Geram Kompetisi Tak Berjalan, Shin Tae yong Sindir Polri Takut Program Timnas Indonesia Berantakan


Pelatih Timnas Indonesia Shin Tae yong sangat geram karena Liga Indonesia tak kunjung bisa bergulir.

Kompetisi sepak bola kasta pertama dan kedua Tanah Air itu resmi dihentikan PSSI sejak Maret 2020 akibat pandemi covid-19 yang merebak di Indonesia.

PSSI dan PT Liga Indonesia Baru (LIB) sebagai operator kompetisi sempat memutuskan untuk kembali menggelar kompetisi itu, tetapi tak diizinkan Polri. 

Ketiadaan kompetisi tersebut membuat perkembangan para pemain terganggu, baik dari sisi fisik maupun psikis atau kejiwaan.

Akibatnya, kondisi itu juga berdampak buruk terhadap performa timnas disemua kelompok, baik di level senior maupun junior seperti U-19 dan U-22.

Shin Tae yong menyampaikan keluhan itu pada hari terakhir pemusatan latihan atau training camp (TC) Timnas U-19 Indonesia di Spanyol.

"Tentu saya sebagai pelatih Timnas Indonesia ingin Liga 1 dan 2 segera bergulir," kata Shin Tae yong dilaman resmi PSSI.org.

"Hal ini sangat penting karena saya bisa memantau dan melihat perkembangan para pemain," imbuhnya.

Sementara itu, Timnas Indonesia akan menghadapi lanjutan pertandingan Kualifikasi Piala Dunia 2022 Zona Asia putaran kedua.

Shin Tae yong mengaku akan mengalami kesulitan dalam memantau pelaksanaan program yang telah disiapkannya bila kompetisi tak kunjung digelar.

Program yang telah disusun Shin Tae yong kini terancam berantakan, minimal tak bisa berjalan optimal.

"Kalau tidak ada kompetisi Liga 1 dan 2, bagaimana saya bisa memantau pelaksanaan program yang sudah saya siapkan!" keluh pelatih asal Korea Selatan itu.
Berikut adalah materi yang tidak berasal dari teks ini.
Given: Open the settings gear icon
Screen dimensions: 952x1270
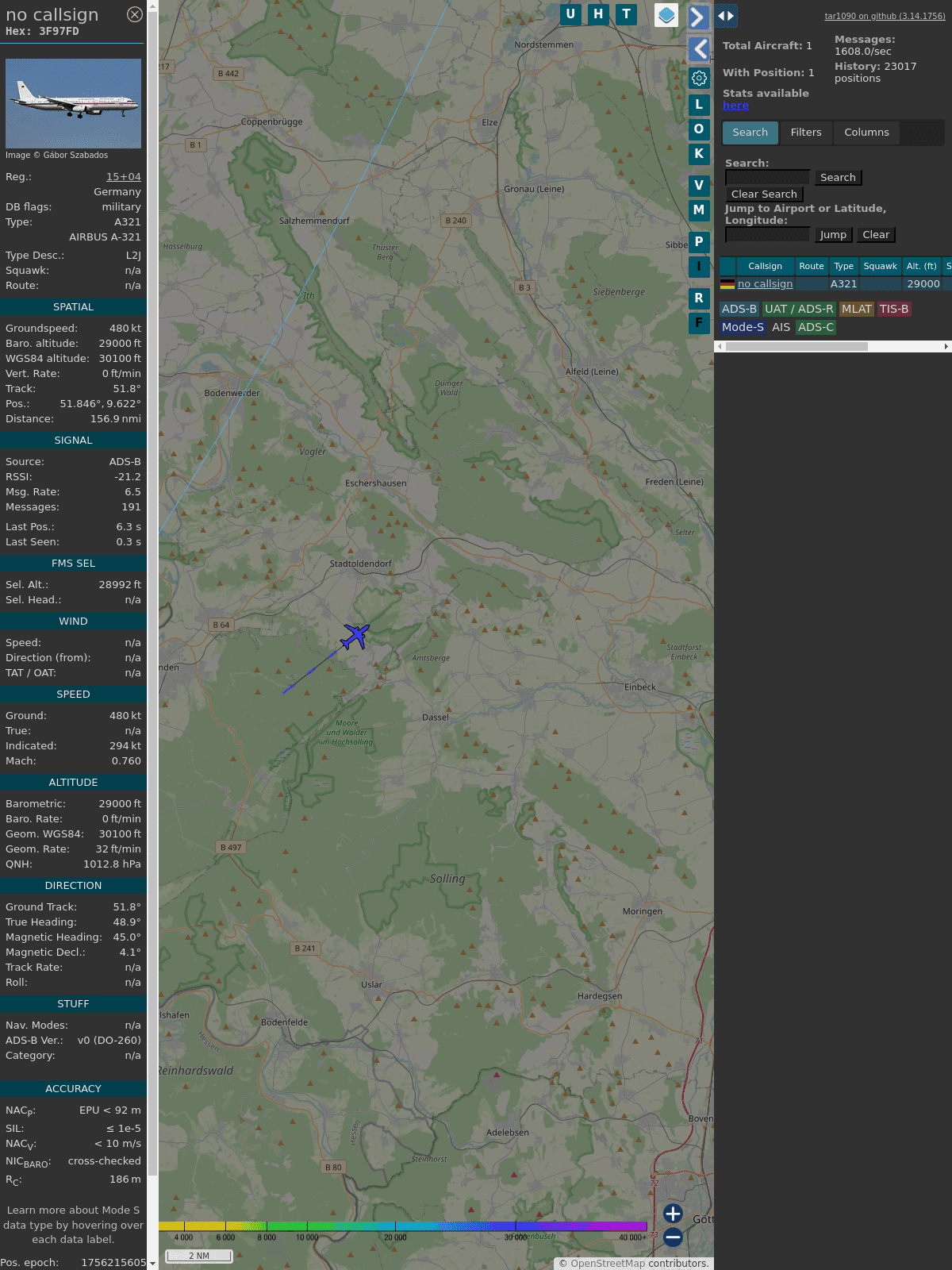Looking at the screenshot, I should 699,78.
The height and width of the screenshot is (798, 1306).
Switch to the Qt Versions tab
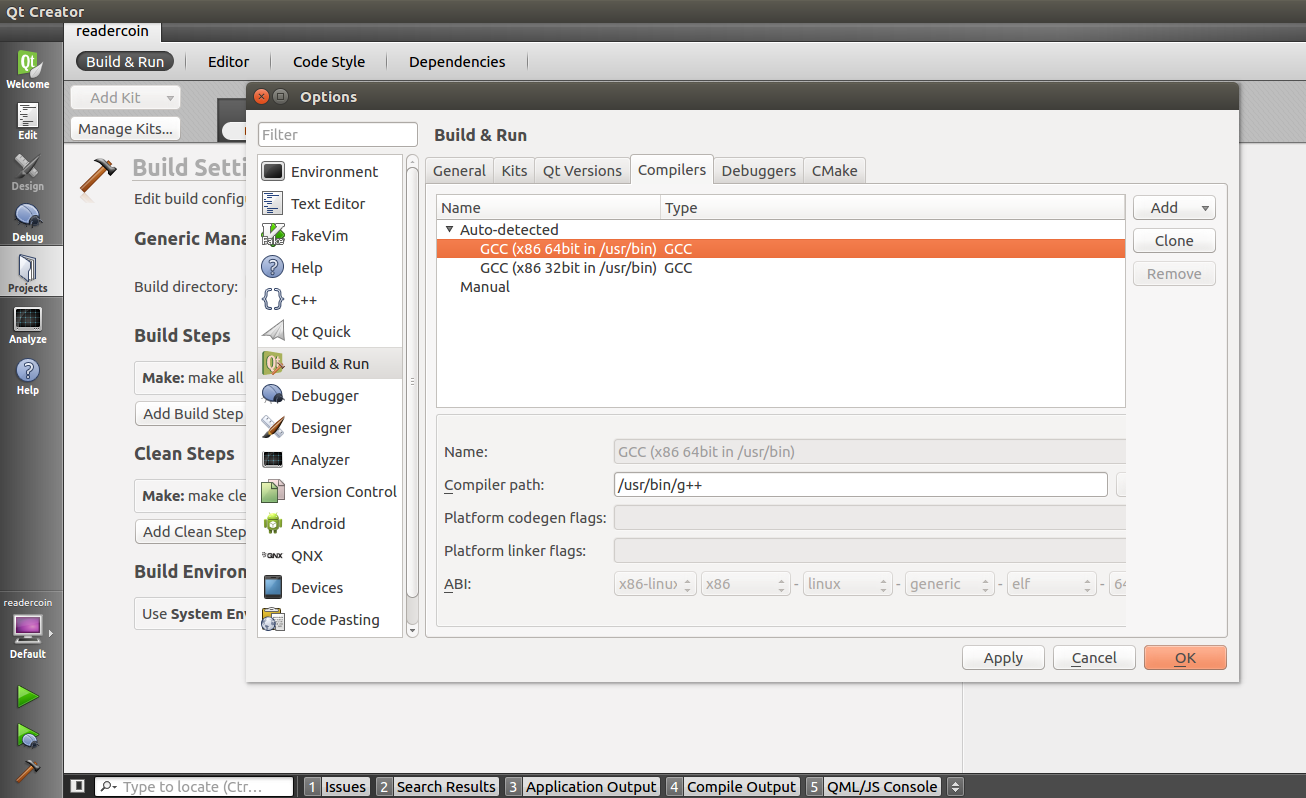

Oleh karena itu, Shin Tae yong sangat mengharapkan dukungan dari semua pihak, terutama Polri yang memegang kuasa perizinan, demi digulirkannya kembali Liga 1 dan Liga 2.

Ketua Umum PSSI Mochamad Iriawan mengaku sudah beberapa kali mengajukan izin kompetisi Liga 1 dan Liga 2 kepada Polri.

Namun, segala upaya mantan Kapolda Metro Jaya dan Jawa Barat itu tak pernah mendapat respons positif dari Polri.

Padahal, orang nomor satu di organisasi sepak bola Tanah Air yang akrab disapa Iwan Bule itu sudah menyiapkan protokol kesehatan sangat ketat jika kompetisi digulirkan kembali.

Kompetisi akan sangat membantu Shin Tae-yong dalam pemilihan pemain untuk skuat timnas, baik U-19, U-22 atau U-23, maupun senior.

"Kompetisi merupakan jantung pembinaan, saya bisa saja mengambil pemain baru untuk skuat timnas U-19, U-23 maupun senior nantinya," tambahnya.

Bagi Shin Tae yong, keberlanjutan kompetisi sepakbola sangat penting dalam membantu pekerjaannya sebagai pelatih.